═══ Records provided

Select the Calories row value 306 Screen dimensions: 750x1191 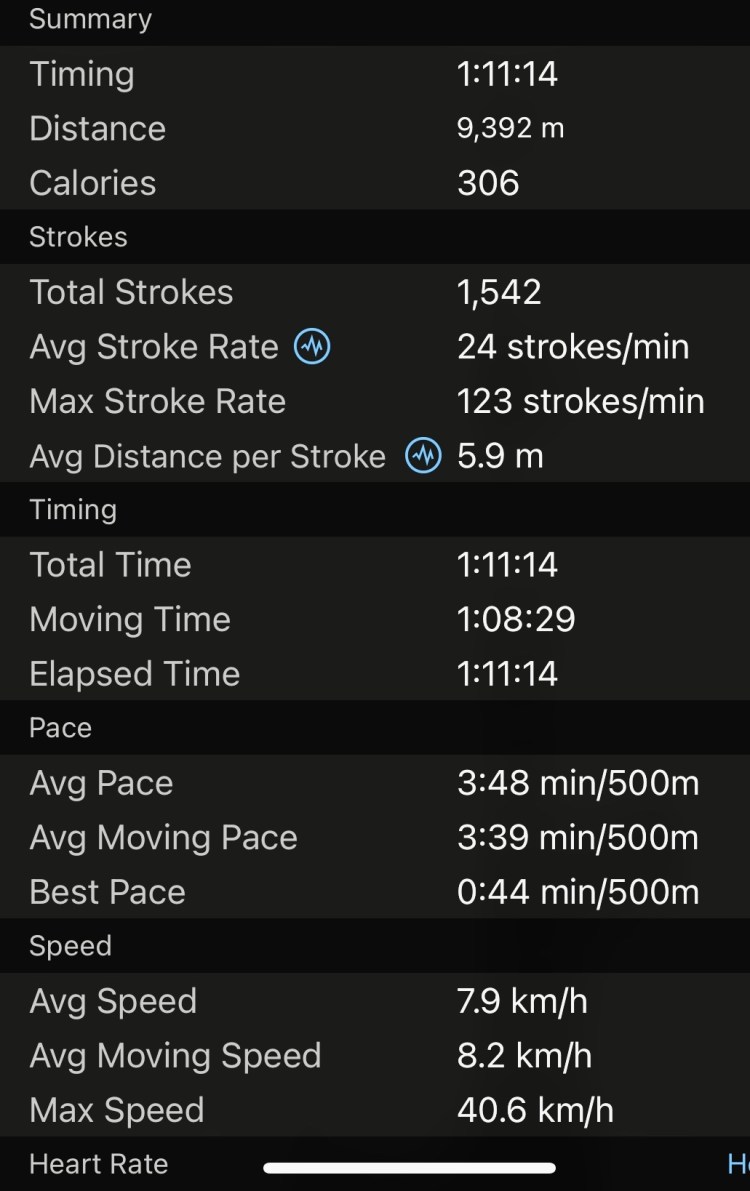pos(488,183)
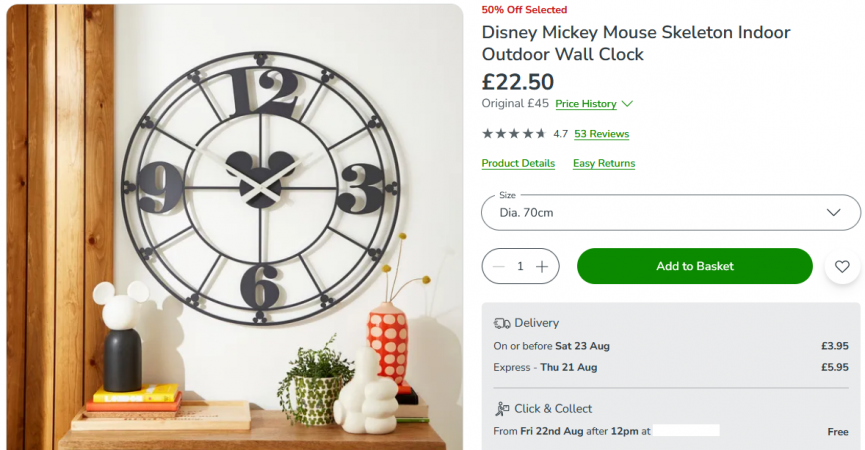Viewport: 865px width, 450px height.
Task: Click the Sat 23 Aug standard delivery row
Action: pyautogui.click(x=670, y=346)
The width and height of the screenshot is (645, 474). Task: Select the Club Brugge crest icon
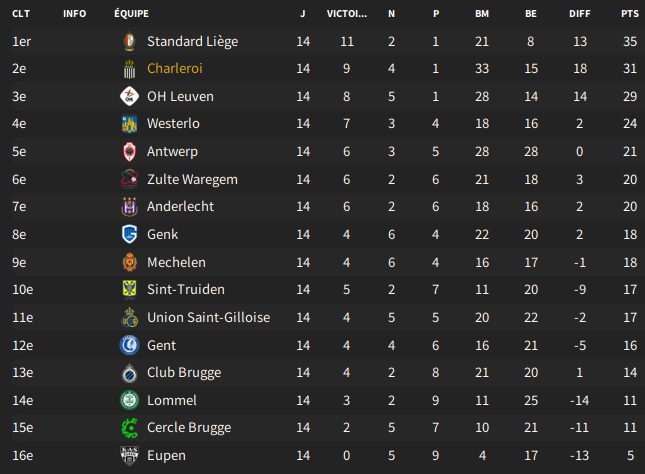tap(130, 373)
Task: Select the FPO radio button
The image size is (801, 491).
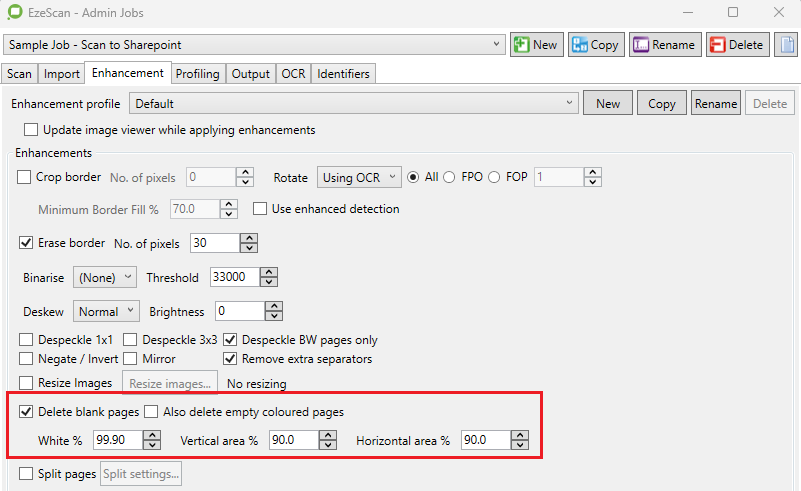Action: 450,177
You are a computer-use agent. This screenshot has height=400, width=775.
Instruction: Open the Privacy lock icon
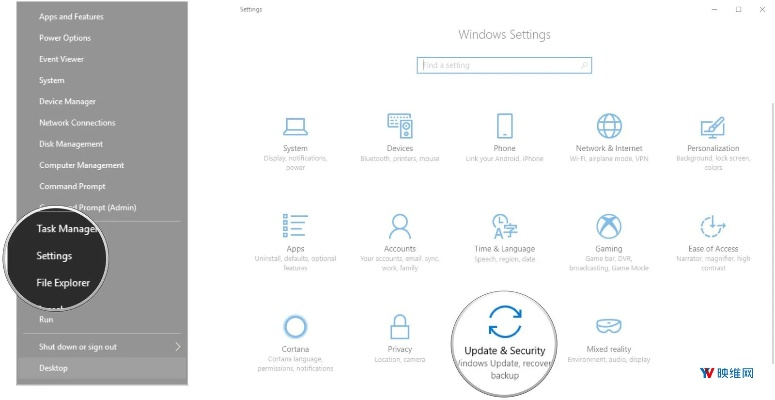click(400, 326)
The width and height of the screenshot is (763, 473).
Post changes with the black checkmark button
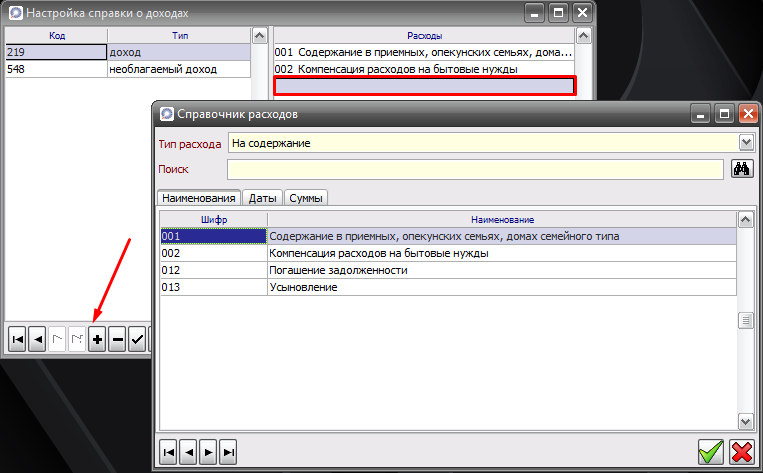(x=137, y=340)
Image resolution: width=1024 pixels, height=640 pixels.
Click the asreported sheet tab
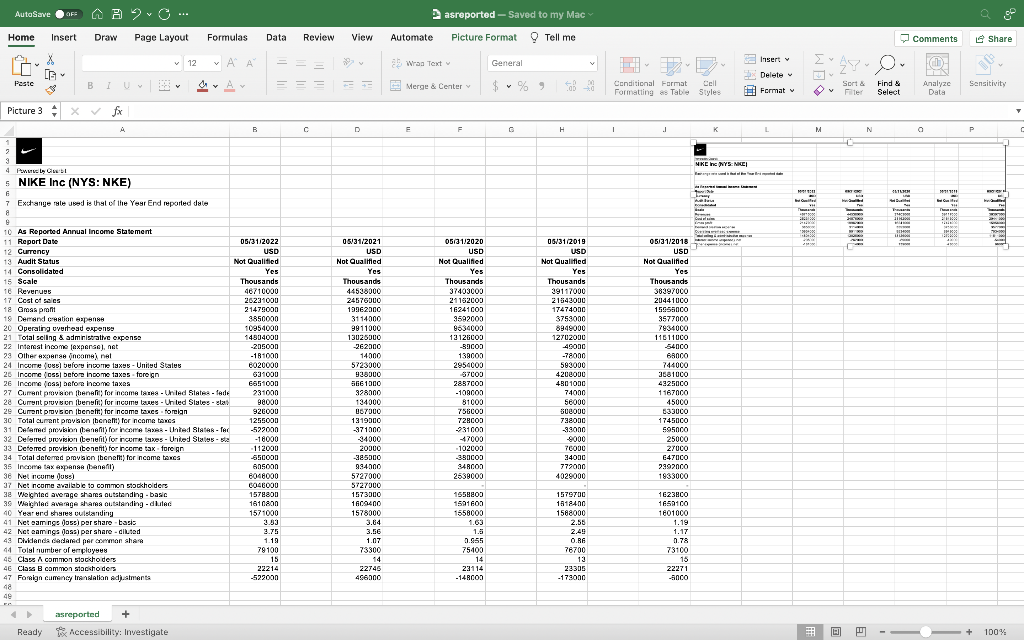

══════

> _Assignment_: Starting with the line that holds "Instruction: Open the Privacy lock icon", print each line through the last one of the data exactly as written, but do not include the pictures.

> _Reply to the task_:
Instruction: Open the Privacy lock icon
click(400, 326)
The width and height of the screenshot is (763, 473).
Post changes with the black checkmark button
(x=137, y=340)
Image resolution: width=1024 pixels, height=640 pixels.
Click the asreported sheet tab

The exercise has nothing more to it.